Luc Berthold Conservative Mégantic—L'Érable, QC

Thank you very much, Mr. Chair.

I could not agree more with my two colleagues than I do at this time.

As I said already in my introduction, we offered to split Bill C-49 countless times in order that certain measures be adopted more quickly; we suggested it to the Liberals. We agreed and would have provided our unanimous consent to adopt it at the right time. We said this several times in speeches, as did the other opposition parties. We were ready to have certain parts of Bill C-49 passed quickly because we knew that a crisis was imminent, since this has happened before.

Even though some want to present Bill C-49 as an omnibus bill, in my opinion it is rather inconceivable to amalgamate the rights of airline passengers with the settlement of a grain crisis in the West. Explain to me how those two topics can be related, Mr. Chair. It's incredible.

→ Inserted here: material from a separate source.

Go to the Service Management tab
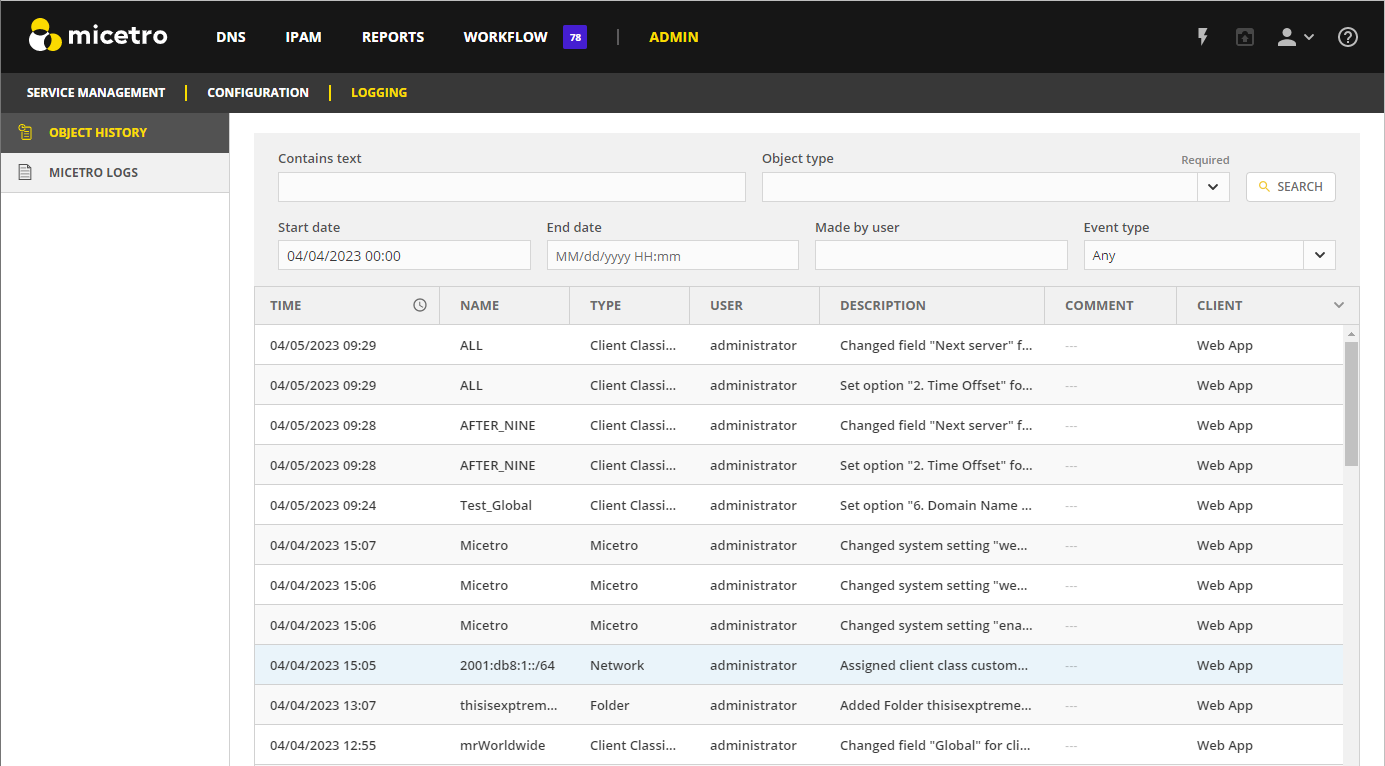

Now they would like our committee to ask the Senate to accelerate its study of the bill to solve the grain crisis, at the risk of adopting, at the same time, provisions that would have disastrous consequences on the rights of airline passengers. That is not my role.

Some suggestions have already been made. If the Senate wants to split the bill on its own initiative, the opposition will commit to having things move very quickly so that...

March 7th, 2018 / 2:35 p.m.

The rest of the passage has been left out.